The recent decision by AMD to name a new computer chip “Congo” has to go down in marketing history as one of the cruelest decisions ever made. Here’s the letter I sent in response:
June 8, 2009
Mr. Dirk Meyer
Chief Executive Officer
PO Box 3453
Sunnyvale, CA 94088-3453
Dear Mr. Meyer:
Your company’s recent decision to name a new microchip “Congo” is astoundingly heartless and ill-informed. Did you really mean to link your product to the world’s worst humanitarian crisis?
Nearly six million people have died in the Democratic Republic of Congo since 1998 and the death toll continues to mount as fighting over the country’s mineral resources continues. Currently, more than a million Congolese have been driven from their homes and farms by the fighting in the Eastern provinces. It is estimated that 250,000 women have been brutally raped and mutilated by armed groups seeking to control communities where mines are located.

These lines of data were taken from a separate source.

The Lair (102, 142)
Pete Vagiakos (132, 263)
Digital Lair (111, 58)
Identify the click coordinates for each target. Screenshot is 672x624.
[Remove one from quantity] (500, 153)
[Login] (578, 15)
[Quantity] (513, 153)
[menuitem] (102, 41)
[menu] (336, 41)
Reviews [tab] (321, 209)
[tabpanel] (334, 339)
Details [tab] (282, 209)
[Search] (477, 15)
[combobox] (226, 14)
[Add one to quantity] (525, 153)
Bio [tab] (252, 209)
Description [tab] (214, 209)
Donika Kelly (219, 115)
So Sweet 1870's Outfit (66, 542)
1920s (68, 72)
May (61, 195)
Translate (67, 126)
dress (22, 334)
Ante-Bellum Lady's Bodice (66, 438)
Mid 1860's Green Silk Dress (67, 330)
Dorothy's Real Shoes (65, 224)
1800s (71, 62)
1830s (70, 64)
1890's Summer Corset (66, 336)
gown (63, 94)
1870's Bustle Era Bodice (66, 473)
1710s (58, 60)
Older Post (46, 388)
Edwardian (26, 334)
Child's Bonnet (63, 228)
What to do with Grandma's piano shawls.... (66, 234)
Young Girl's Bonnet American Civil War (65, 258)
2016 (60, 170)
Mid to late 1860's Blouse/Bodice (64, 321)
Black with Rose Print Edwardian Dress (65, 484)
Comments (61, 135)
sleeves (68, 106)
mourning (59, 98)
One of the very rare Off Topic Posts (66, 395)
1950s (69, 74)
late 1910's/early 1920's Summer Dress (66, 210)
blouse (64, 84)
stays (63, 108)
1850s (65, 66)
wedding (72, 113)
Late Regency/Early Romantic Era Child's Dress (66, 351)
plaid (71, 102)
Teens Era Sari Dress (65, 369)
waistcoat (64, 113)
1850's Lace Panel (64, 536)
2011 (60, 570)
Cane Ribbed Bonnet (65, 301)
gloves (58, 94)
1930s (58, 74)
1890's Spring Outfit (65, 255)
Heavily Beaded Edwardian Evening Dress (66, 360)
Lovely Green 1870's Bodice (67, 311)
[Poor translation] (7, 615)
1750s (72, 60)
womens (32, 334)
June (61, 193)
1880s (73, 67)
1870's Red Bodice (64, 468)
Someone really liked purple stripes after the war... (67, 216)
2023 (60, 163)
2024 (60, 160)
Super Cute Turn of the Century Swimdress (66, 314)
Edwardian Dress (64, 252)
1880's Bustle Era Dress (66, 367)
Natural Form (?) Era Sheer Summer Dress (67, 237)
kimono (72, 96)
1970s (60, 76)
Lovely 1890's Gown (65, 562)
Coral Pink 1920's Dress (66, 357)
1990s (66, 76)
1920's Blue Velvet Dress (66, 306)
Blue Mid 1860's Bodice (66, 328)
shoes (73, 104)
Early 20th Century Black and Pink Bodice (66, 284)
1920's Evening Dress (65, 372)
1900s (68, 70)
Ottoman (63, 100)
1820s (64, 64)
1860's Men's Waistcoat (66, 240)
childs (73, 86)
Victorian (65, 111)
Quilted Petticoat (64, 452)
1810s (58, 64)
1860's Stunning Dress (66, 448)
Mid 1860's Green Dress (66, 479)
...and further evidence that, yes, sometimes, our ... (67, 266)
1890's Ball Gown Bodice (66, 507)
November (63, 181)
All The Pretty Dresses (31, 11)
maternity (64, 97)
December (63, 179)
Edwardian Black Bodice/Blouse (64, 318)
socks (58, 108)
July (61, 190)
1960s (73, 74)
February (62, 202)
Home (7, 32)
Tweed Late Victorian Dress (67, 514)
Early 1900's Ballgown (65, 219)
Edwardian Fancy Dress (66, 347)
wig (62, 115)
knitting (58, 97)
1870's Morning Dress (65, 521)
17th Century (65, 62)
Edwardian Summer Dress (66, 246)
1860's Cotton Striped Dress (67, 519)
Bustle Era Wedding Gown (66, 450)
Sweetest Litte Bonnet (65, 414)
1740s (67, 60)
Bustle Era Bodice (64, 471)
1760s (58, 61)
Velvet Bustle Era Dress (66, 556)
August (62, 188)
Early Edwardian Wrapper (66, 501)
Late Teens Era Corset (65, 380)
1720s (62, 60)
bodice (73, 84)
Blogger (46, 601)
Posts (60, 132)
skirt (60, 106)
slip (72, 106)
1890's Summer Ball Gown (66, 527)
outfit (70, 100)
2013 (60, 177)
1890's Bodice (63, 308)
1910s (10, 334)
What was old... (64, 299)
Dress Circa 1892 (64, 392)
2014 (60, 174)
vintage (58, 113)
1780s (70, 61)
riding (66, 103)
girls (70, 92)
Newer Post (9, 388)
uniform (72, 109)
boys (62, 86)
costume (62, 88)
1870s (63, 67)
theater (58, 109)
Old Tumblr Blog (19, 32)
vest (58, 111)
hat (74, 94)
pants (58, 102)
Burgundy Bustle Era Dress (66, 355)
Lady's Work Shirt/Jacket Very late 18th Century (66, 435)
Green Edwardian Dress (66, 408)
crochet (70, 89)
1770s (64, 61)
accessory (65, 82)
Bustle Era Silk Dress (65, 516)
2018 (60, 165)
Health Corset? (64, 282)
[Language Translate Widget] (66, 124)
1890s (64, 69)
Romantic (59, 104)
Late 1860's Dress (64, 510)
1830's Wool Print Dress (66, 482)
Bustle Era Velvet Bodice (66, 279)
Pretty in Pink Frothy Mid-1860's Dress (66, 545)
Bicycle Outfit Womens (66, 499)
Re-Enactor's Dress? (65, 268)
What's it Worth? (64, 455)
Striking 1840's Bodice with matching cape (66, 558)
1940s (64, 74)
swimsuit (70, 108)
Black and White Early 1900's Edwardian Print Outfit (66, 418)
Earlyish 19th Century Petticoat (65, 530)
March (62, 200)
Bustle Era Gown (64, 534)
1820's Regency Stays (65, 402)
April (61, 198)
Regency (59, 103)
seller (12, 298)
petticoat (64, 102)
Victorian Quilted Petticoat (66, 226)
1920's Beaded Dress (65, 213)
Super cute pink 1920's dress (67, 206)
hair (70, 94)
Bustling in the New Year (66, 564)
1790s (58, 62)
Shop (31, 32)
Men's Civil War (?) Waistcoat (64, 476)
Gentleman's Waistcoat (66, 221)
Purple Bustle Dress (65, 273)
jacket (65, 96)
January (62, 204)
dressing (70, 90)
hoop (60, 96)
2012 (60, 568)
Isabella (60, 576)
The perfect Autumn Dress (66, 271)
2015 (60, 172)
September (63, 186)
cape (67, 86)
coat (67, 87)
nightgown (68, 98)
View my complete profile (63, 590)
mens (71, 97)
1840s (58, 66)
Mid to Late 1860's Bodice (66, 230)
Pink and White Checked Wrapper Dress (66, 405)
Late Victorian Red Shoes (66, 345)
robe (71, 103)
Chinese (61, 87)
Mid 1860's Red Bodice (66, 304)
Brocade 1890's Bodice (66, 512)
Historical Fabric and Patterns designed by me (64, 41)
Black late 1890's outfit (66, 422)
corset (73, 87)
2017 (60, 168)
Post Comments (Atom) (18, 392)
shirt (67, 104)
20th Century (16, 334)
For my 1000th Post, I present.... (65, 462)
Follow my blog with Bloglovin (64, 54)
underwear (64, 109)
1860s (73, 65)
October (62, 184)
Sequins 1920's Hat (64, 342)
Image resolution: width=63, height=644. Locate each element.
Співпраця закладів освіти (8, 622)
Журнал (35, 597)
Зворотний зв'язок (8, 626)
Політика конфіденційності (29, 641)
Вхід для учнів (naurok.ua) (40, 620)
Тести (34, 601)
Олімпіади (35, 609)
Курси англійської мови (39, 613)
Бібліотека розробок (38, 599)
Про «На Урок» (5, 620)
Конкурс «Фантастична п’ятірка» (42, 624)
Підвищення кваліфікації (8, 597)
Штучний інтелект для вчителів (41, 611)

Among the prizes that fuel this conflict are gold, tungsten, coltan, and cassiterite. Coltan, as you know, is a source of tantalum, a mineral used in the manufacture of capacitors widely used in many electronics including ultra-thin laptops like the ones destined to be powered by your “Congo” chips. Tin, a key material in the production of many electronic components, comes from cassiterite. Both ores are mined under horrific conditions in the DRC from deposits controlled by various militias and rebel groups. The Enough Project estimates that these groups generate some $144 million from the illicit trade in these and other minerals. Those profits buy weapons that have killed millions of people and threaten to destroy the nation known as “Congo.”
While your new chip may not include these minerals, connecting the product to the conflict is an incredibly bad idea. Your statement of corporate responsibility reads in part:
“Our success in business is built on a core value of respect for people. From our employees around the world, to our customers and partners, to the families who live in the communities where we operate – people come first and foremost.”
On behalf of the people of the Democratic Republic of Congo, I urge you to fulfill that promise and change this product name. I also call on you to commit to policing your supply chain to ensure that your company’s purchases do not contribute to the abuse and deaths of innocent people.
Thank you for your attention to this matter.